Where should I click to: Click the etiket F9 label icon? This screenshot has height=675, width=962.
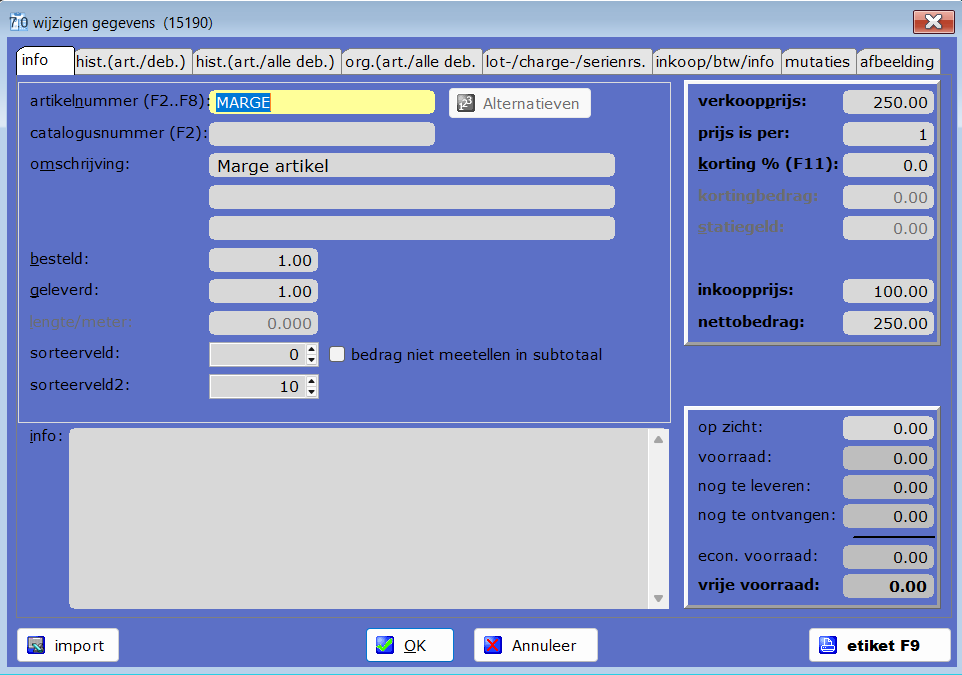tap(827, 645)
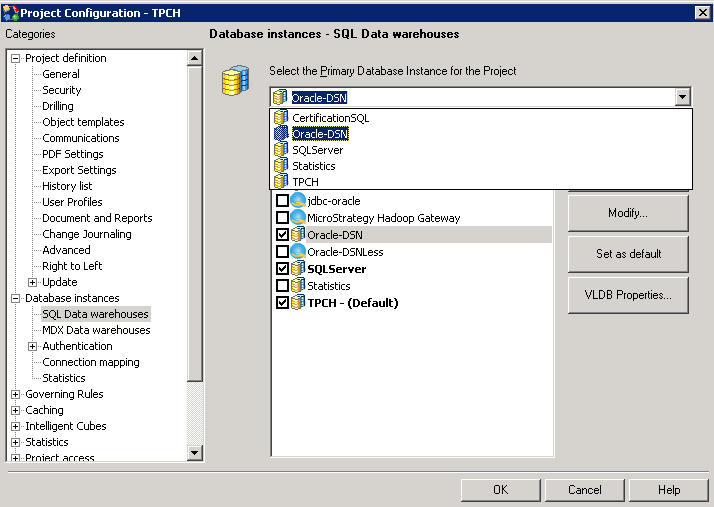The width and height of the screenshot is (714, 507).
Task: Click the SQLServer icon in dropdown list
Action: pos(281,150)
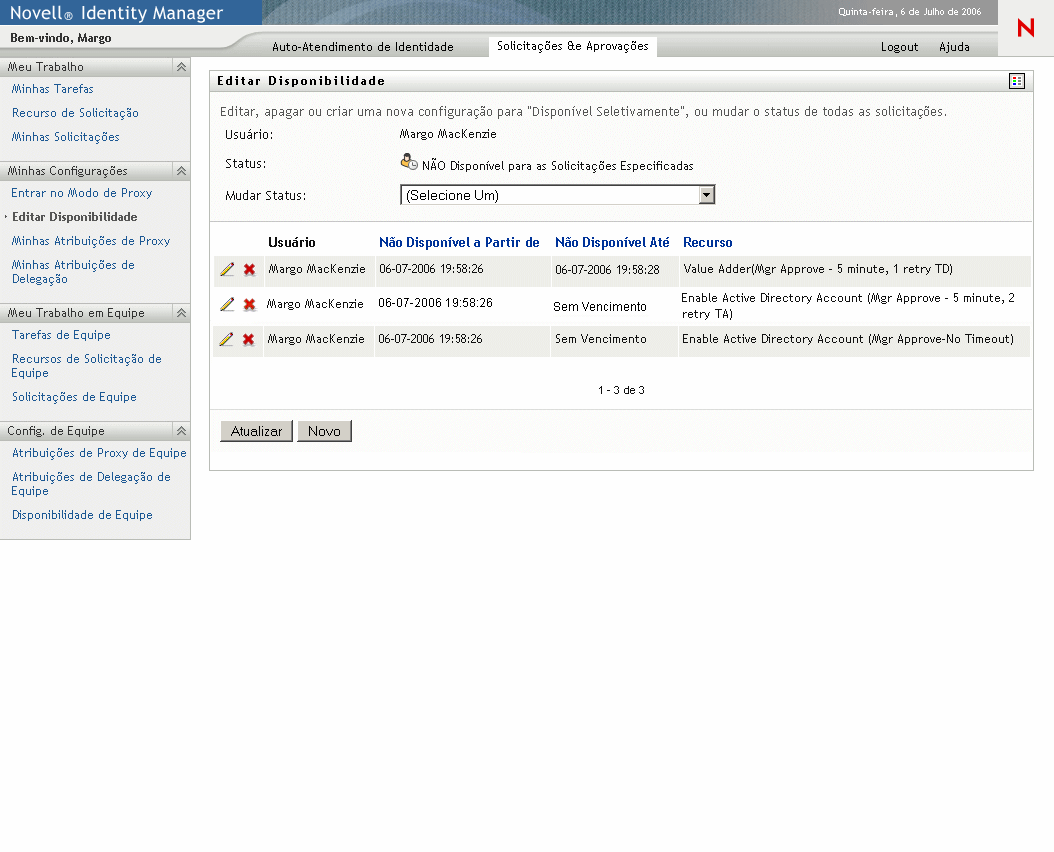Select the Solicitações & Aprovações tab
The image size is (1054, 852).
[572, 47]
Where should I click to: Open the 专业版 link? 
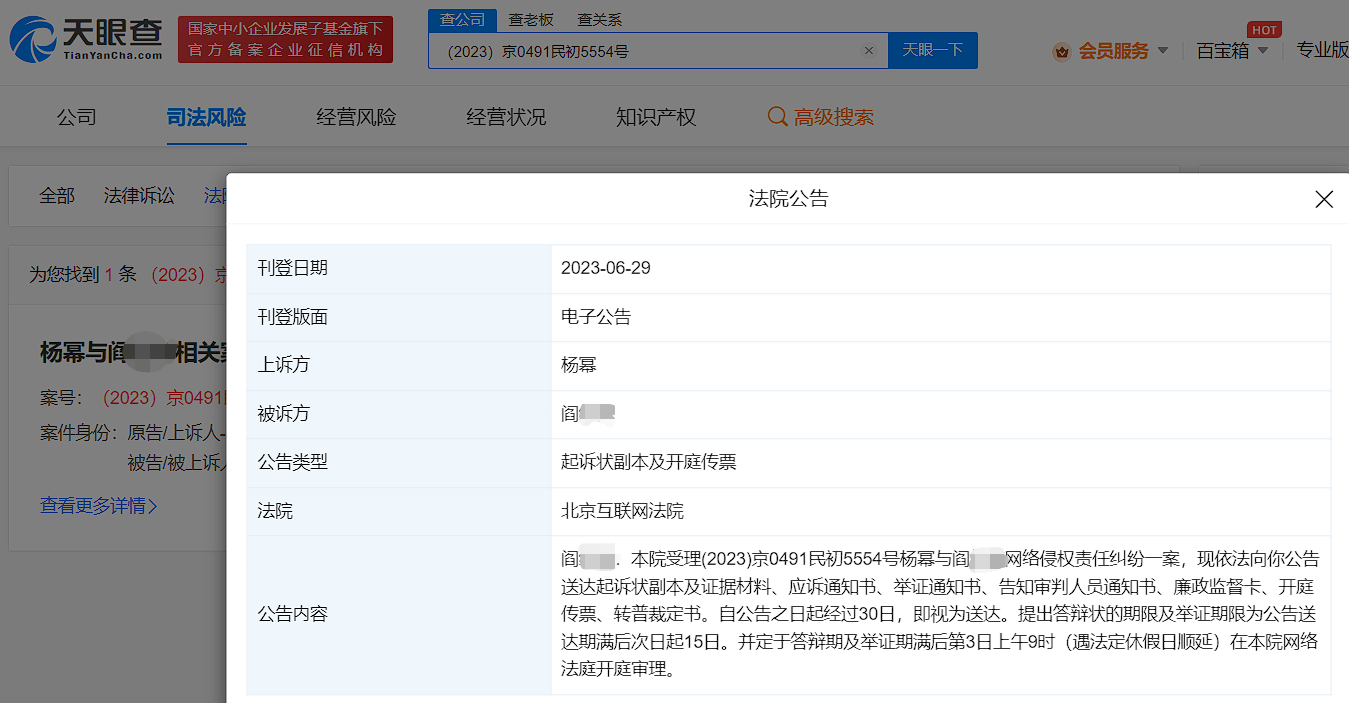(x=1322, y=50)
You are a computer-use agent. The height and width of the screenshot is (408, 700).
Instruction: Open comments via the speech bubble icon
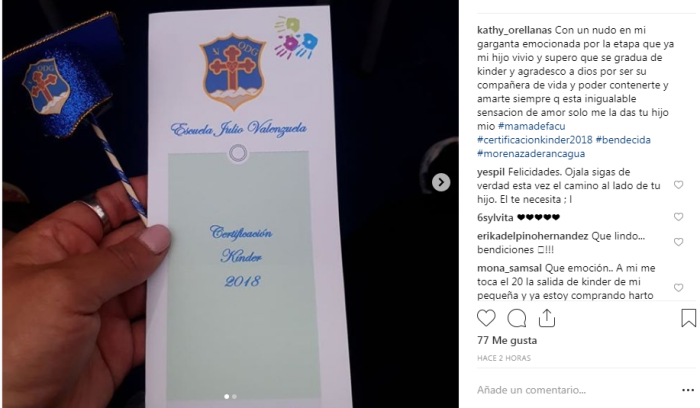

## BRIEF
Write out the material above precisely, leaving each picture behind.

## EXERCISE SOLUTION
Where should I click to: Click the etiket F9 label icon? This screenshot has height=675, width=962.
tap(827, 645)
The width and height of the screenshot is (714, 507).
Task: Click the SQLServer icon in dropdown list
Action: pos(281,150)
Select the Solicitações & Aprovações tab
The image size is (1054, 852).
[572, 47]
Where should I click to: Open the 专业版 link? 
(x=1322, y=50)
You are a computer-use agent. The height and width of the screenshot is (408, 700).
Instruction: Open comments via the speech bubble icon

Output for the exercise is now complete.